While the laborers superficially view these works collectively like an early kibbutz, the work is really in the maintenance of a manor for a lord who adorns its alleys with various advertisements, sells statistics gathered about the laborers, and waves the idea of possessing all of the humans and their works it has amassed before others in hopes of trading the imaginary tracts of land for real currency. While the laborers put in hours of work creating value in exchange for the idea of building a community, the lords busy themselves in capitalizing on all of the free labor. It is truly a clever means of exploiting the extraordinary value of branding.

The same greed that permitted the fiction of the New Economy to liberate capital from investors helps funnel it into the creators of sites like MySpace, Facebook, Digg, Flikr,, etc and previously sites such as Kuro5hin. The costs associated with creating original content or providing editorial discretion are eschewed, and the product and the bulk of the workers beyond those maintaining the backend hardware and software are largely the same unpaid group. Investors have been convinced that much value can be continuously extracted from these workers and their labors without any monetary compensation, which has fueled ever-larger sales and association arrangements between such sites.

The workers of these sites are as convinced of the communal value of these sites as investors are that they can obtain unpaid labor from them in exchange for being advertised to or used for market research. They hold defensively to the value of the sites they contribute to. For example considerable outrage is emanating from Digg serfs because Netscape opted to take the basic premise of Digg and use it to bolster the value of its own website. The Web 2.0 link magnet belongs to the Digg community in their minds, and Netscape is seen like an outside aggressor come to steal the lifeblood of the community. There is further consternation that Netscape would actually employ people that participated in the construction of these other communities to do the same for them, with the exchange of capital inspiring hostility and garnering the paid laborers the label of sell outs.

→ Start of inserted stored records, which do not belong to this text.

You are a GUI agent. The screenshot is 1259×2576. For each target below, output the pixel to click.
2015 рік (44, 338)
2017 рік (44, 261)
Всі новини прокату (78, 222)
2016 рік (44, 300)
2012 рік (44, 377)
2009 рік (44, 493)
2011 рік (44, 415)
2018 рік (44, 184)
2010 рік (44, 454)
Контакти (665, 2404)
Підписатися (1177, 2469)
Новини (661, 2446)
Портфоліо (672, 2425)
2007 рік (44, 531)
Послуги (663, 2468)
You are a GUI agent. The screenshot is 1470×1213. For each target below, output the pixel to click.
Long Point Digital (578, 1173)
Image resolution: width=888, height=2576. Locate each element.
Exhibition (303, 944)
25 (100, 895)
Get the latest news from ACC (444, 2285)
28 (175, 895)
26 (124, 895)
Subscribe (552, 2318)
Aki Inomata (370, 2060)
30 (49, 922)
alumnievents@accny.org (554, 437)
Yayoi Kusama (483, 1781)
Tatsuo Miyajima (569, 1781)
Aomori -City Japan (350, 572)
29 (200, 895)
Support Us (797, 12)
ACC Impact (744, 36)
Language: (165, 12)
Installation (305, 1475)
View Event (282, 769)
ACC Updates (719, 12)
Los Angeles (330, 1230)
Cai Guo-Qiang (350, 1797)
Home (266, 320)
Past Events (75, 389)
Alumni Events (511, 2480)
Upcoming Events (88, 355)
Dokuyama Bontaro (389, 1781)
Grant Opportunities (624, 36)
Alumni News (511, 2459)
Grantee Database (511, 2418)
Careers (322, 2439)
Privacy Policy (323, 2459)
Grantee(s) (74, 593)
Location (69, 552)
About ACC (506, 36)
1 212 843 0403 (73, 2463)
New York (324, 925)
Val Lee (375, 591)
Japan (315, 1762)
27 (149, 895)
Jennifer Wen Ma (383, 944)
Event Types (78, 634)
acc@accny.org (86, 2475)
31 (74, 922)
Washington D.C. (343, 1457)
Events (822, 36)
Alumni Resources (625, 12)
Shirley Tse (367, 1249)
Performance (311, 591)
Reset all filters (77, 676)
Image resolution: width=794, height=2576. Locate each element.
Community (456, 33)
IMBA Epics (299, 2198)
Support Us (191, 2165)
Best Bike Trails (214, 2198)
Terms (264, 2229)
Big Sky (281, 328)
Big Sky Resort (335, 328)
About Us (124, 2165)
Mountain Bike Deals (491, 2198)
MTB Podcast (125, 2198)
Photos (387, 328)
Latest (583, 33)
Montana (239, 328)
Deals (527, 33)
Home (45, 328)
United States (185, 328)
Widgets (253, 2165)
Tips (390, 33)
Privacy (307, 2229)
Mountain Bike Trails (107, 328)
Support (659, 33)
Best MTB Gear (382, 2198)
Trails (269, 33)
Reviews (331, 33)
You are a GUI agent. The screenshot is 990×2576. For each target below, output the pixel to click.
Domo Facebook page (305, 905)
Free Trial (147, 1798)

The hostility toward obtaining monetary compensation for the creation of value in such communities is not limited to paid employees of Netscape: referral links to products reviewed are chastised and in many instances the links are posted again by another without the referral codes, those that frequently link to personal sites are occasionally derided, and those with genuine enthusiasm about various products or services are regularly called out as astroturfers. There is hostility toward anyone benefiting personally from the collective except for the lord of the manor, who is merely seen as protecting the existence of the community.

The marketing to both investors and workers is quite effective. Unlike the tracts of land feudal lords would defend and serfs would work, these online sweatshops are transient. They are subject to the fickle ebb and flow of fashion, and which site happens to be fashionable at any point in time varies. It is undoubtedly the case that new sites will spring forth with the same basic premises, and people will follow the trails and build new imaginary communities and users will gradually move from one lord to another. The workers most entrenched in the unpaid construction of these communities due to the investment of considerable amounts of time, and the investors eager-enough to have handed over vast sums of money stand the most to lose, but thanks to the salesmanship that we all remember from the New Economy, they will never see it coming. No doubt they’ll eagerly follow the scent trail to their next investment.